Vous obtiendrez une liste des images disponibles pour votre projet. Cliquez sur celle que vous voulez utiliser. (2)
… et vous avez l'ID.
C'est un peu plus compliqué pour les gabarits.
For this you have to fake out launching an instance, but that doesn’t even give you the ID of the flavour. But at least you’ll know the name of the flavour you want.
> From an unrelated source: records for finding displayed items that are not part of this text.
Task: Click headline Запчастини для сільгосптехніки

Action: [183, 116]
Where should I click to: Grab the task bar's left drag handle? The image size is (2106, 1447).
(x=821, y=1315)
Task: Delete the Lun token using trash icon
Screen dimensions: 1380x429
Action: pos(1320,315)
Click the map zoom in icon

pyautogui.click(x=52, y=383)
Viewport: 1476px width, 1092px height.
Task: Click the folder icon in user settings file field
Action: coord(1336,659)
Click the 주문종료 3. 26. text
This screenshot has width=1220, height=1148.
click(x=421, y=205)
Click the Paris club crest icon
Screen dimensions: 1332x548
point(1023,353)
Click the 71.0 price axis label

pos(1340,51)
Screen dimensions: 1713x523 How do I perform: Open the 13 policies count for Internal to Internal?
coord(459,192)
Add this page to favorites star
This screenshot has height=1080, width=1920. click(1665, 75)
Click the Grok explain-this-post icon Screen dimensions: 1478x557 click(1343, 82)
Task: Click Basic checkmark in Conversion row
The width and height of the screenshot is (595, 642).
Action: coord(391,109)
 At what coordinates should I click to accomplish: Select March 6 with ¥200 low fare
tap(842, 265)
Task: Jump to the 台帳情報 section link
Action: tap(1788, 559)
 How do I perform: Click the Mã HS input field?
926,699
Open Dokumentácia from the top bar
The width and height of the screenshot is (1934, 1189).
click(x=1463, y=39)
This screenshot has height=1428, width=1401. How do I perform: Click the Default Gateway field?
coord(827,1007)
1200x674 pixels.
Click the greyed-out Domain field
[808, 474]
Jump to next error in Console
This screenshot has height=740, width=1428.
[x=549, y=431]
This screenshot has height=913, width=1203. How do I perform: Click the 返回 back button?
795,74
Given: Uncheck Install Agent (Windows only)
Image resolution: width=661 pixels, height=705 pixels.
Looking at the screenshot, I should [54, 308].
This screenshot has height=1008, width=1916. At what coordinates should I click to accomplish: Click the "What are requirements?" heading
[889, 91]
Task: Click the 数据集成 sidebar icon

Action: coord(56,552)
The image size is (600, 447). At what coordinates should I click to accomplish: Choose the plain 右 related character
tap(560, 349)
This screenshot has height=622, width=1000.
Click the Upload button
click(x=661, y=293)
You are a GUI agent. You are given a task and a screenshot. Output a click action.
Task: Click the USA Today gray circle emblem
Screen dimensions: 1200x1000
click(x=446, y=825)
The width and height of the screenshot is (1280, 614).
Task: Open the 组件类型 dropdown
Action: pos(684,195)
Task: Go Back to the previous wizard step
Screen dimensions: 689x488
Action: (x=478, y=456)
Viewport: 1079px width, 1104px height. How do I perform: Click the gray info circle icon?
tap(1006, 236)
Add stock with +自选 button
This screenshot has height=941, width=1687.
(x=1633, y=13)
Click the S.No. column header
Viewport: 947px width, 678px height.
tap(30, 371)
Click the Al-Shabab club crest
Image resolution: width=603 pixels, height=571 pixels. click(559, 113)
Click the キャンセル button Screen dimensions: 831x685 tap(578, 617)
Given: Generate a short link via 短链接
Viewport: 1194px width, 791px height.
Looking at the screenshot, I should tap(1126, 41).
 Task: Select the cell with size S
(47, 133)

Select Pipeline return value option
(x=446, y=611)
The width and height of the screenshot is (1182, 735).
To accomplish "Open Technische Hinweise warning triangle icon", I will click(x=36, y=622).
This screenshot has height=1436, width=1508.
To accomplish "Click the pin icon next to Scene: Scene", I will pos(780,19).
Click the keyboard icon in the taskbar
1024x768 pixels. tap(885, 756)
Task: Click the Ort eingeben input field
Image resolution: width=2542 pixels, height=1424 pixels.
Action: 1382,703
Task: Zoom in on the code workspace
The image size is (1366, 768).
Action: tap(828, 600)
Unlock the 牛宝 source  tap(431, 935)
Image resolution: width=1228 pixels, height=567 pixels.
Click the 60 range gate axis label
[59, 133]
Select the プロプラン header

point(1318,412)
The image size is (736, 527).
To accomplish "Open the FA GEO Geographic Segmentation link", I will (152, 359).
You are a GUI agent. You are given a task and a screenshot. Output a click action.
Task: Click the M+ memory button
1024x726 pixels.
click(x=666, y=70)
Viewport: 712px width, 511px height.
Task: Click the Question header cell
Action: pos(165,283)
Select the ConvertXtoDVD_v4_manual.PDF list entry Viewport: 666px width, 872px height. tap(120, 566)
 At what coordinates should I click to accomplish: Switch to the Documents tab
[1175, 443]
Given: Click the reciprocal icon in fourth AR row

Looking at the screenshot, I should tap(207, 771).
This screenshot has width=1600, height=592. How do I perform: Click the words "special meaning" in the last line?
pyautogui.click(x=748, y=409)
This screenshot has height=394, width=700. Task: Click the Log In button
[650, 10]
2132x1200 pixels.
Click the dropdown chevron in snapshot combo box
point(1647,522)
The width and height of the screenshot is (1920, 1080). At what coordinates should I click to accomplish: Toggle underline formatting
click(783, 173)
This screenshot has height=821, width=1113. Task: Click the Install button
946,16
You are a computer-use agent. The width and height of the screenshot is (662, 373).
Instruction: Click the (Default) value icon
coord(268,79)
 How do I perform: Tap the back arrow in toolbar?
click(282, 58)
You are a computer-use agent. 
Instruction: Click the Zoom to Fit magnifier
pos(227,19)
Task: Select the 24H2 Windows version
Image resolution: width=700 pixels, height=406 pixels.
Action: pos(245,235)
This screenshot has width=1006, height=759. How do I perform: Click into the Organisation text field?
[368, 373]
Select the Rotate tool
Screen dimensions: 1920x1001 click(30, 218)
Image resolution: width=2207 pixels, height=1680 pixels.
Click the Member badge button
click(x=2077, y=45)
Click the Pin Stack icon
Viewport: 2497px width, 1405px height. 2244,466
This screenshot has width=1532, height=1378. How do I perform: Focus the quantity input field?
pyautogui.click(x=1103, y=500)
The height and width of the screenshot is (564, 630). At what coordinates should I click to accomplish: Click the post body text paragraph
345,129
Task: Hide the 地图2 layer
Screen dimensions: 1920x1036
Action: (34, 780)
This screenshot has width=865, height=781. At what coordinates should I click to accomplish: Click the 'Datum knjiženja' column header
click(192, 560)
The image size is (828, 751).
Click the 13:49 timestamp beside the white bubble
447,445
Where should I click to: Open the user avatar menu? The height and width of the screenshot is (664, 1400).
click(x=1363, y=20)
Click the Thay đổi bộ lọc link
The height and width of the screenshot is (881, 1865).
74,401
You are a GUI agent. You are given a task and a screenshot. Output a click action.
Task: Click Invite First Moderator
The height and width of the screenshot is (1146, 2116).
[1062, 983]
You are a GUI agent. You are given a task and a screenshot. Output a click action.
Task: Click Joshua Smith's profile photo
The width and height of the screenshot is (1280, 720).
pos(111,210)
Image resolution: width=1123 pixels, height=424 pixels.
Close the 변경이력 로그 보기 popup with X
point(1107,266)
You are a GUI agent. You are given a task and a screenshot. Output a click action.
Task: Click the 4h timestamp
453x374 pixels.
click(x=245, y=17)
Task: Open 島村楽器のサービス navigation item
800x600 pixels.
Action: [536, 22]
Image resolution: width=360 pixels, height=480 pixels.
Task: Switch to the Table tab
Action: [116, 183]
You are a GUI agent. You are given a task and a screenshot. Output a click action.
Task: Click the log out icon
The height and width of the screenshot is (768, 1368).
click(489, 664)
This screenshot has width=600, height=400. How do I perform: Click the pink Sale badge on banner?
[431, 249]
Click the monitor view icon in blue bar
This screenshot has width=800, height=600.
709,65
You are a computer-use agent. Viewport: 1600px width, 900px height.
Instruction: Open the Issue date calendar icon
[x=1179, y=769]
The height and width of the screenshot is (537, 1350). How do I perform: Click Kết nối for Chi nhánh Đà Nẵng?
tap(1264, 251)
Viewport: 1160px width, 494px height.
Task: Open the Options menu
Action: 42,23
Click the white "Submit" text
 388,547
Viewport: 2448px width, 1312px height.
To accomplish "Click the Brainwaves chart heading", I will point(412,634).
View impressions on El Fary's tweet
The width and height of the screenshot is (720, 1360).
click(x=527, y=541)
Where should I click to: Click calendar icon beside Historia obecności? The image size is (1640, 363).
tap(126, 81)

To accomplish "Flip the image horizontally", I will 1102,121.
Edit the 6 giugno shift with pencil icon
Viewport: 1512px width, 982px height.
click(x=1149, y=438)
Once the launch dialog is open, select the Flavor pane.
Now you should have a list of flavours and it’ll also show you which ones fit within your quotas. All you’ve got here is the name, though.
Pour obtenir l'ID, il y a deux options :
- Use the name for the first Terraform run, and then get the ID from the output or state file, and finally, switch your configuration to use the ID instead. This should not attempt to recreate the VM, but check before you agree to
terraform apply
. - Switch to using the OpenStack CLI. (Recommended.)